Breves
A Polícia da República de Moçambique contra o Direito à Manifestação?
Neste artigo de opinião, o autor discute as recentes atitudes da PRM nas últimas duas marchas públicas na cidade de Maputo e pergunta-se se a intenção é reprimir futuras acções de protesto.
As duas últimas manifestações realizadas em Maputo (18 de Junho e 27 de Agosto de 2016) trouxeram em evidência “o lado negro” da Polícia da República de Moçambique (PRM), na qualidade de agente principal de protecção pública.
Começando com a marcha de 27 de Agosto, organizada pelo Parlamento Juvenil (PJ), informações veiculadas pelo jornal mediax nº 6133, da Terça-feira 30 de Agosto de 2016, nas suas páginas 1 e 2, revelam o que de mais assustador caracteriza as nossas autoridades policiais: o abuso de poder e a intimidação.
Conforme avançou o jornal, baseando-se em supostas investigações, um dia antes da realização da manifestação pacífica, a PRM decidiu convocar os seus organizadores, Alice Mabota da Liga dos Direitos Humanos (LDH) e Salomão Muchanga, Presidente do PJ, na tentativa de “persuadi-los” a não realizarem a marcha.

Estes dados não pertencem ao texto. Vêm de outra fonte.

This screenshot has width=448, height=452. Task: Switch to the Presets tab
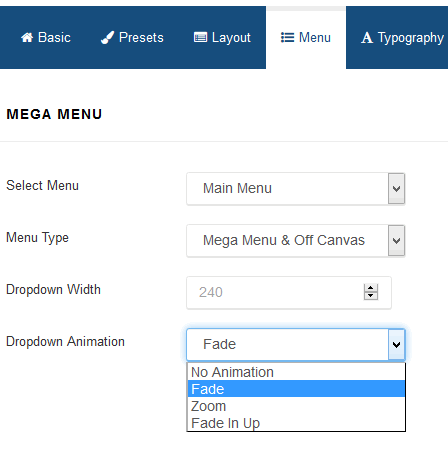coord(132,37)
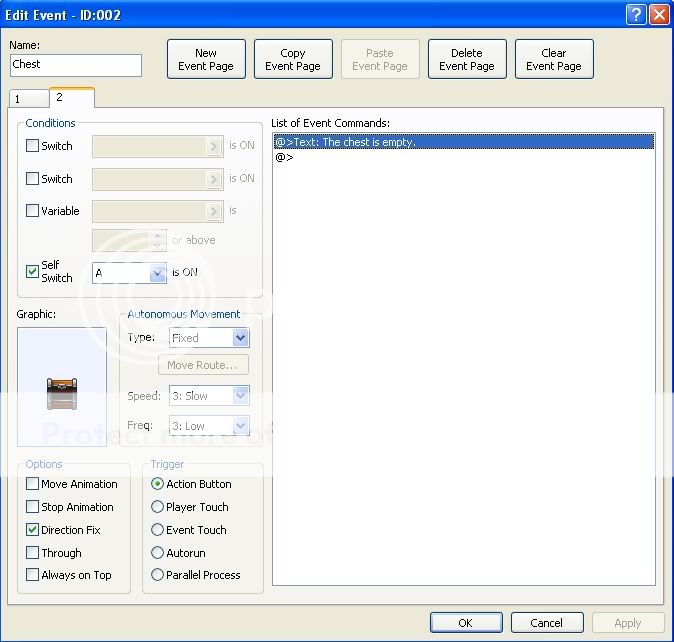Toggle the Direction Fix checkbox

(x=33, y=530)

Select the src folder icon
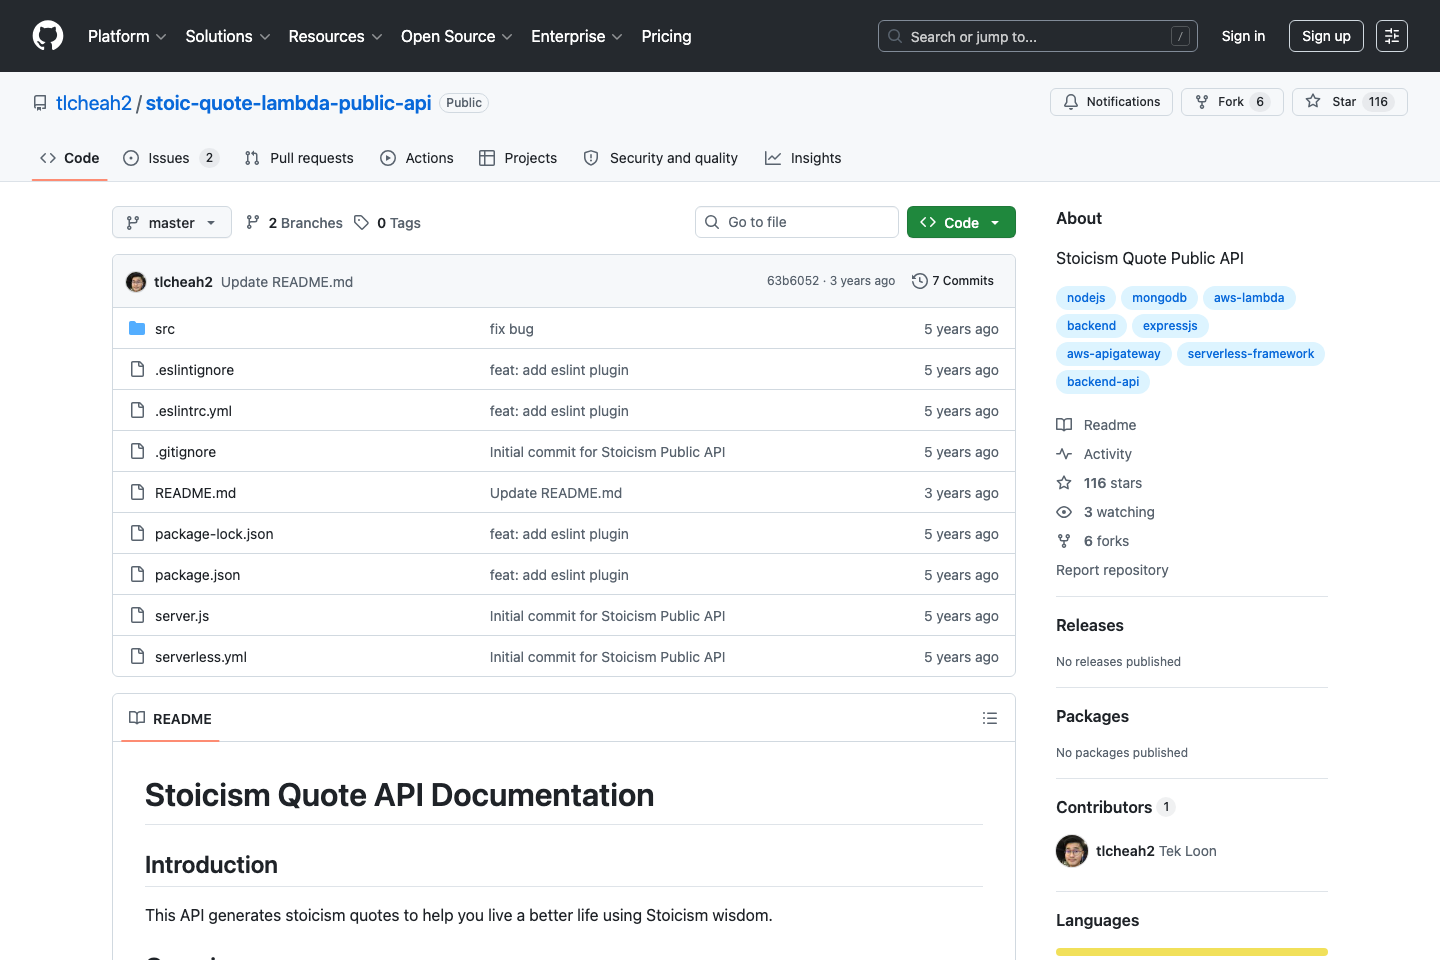point(137,328)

Segundo o jornal, a PRM argumentou que estava na posse de informações segundo as quais havia um grupo que estava a organizar-se para criar distúrbios e que, se isso acontecesse, os organizadores seriam responsabilizados.
Depois dessa afirmação, a polícia não pediu, mas exigiu que os organizadores abdicassem do seu direito constitucionalmente previsto de manifestarem-se, até que ela, quando bem lhe aprouvesse, indicasse uma data apropriada para o efeito. Ou seja, foi a PRM a violar o princípio de separação de poderes, pretendendo ir além do espírito da lei e do legislador, que reconhece o direito à manifestação como um direito subjectivo, próprio dos cidadãos e das cidadãs, enquanto membros do Estado-comunidade, não do Estado-poder (instituições e agentes públicos), do qual a PRM é parte.
Ao elaborar a lei, o legislador estava ciente que, a partir do momento que este direito ficasse resignado à estrita vontade do Estado-poder, os direitos, as liberdades e garantias dos cidadãos e das cidadãs estariam em risco. É daí que se deve extrair o entendimento e o sentido do nº 1 do artigo 3 da Lei que regula as manifestações, Lei nº 9/91, de 18 de Julho, quando preceitua que “todos os cidadãos podem, pacífica e livremente, exercer o seu direito de reunião e manifestação, SEM DEPENDÊNCIA DE QUALQUER AUTORIZAÇÃO NOS TERMOS DA LEI”.
Mas infelizmente, esta não foi a primeira vez que as estruturas de poder e, inclusivamente, a polícia da República de Moçambique, através do Comando da cidade, procuram de forma expressa desencorajar o exercício do direito à manifestação. Durante a preparação da marcha que teve lugar no dia 18 de Junho de 2016 sob lema “Pelo Direito à Esperança”, organizada por um grupo de organizações da sociedade civil, para contestar a instabilidade política-militar, as dívidas ilegais e a violação da liberdade de expressão, a polícia agiu de forma a colocar os organizadores da marcha numa situação de incerteza quanto à protecção e de certeza quanto à repressão.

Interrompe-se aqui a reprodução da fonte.